** INPUT DATA **
......

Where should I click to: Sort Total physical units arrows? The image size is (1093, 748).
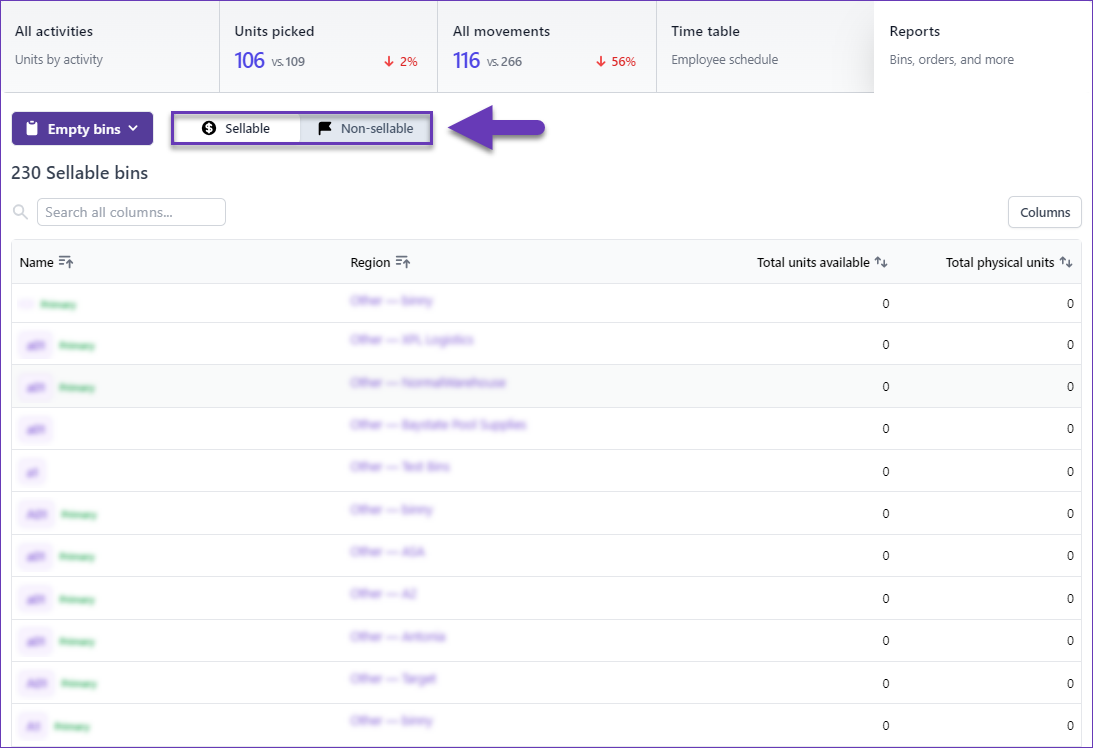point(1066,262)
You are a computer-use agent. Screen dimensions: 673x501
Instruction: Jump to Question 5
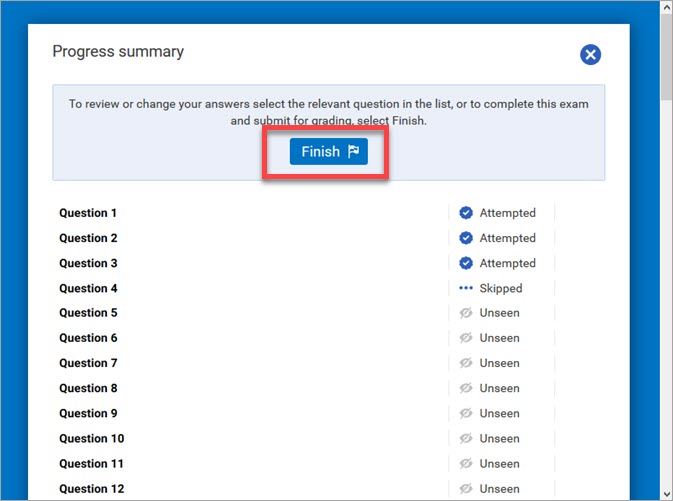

......

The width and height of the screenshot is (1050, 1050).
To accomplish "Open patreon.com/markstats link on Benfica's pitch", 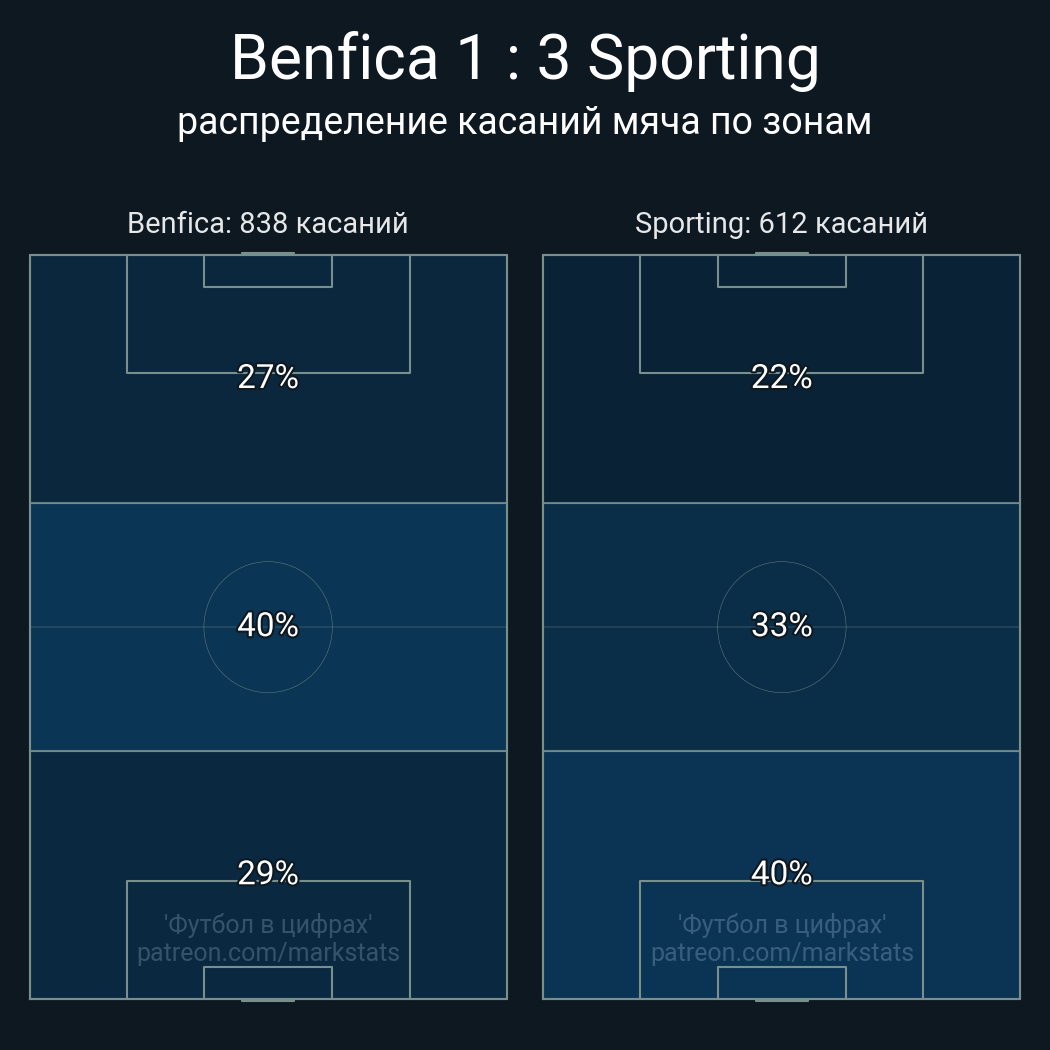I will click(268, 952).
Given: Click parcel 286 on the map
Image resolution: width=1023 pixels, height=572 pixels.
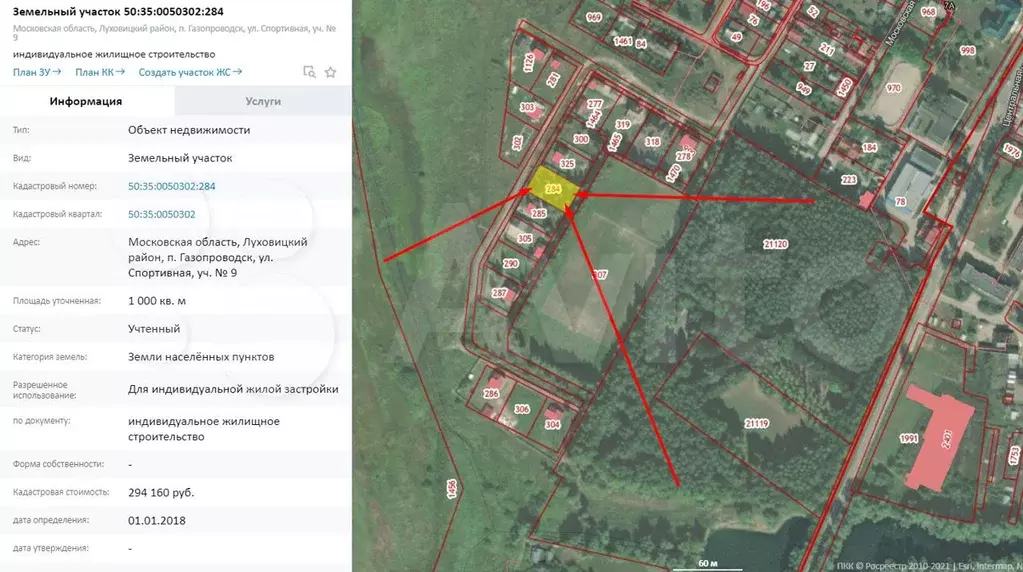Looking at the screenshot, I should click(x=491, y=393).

......

** WHAT TO DO **
In the listing above, find the line with "You are a computer-use" and the line with "Instruction: Jump to Question 5"; set down exactly those two lines and every line between them, nothing more.

** WRITTEN RESPONSE **
You are a computer-use agent. Screen dimensions: 673x501
Instruction: Jump to Question 5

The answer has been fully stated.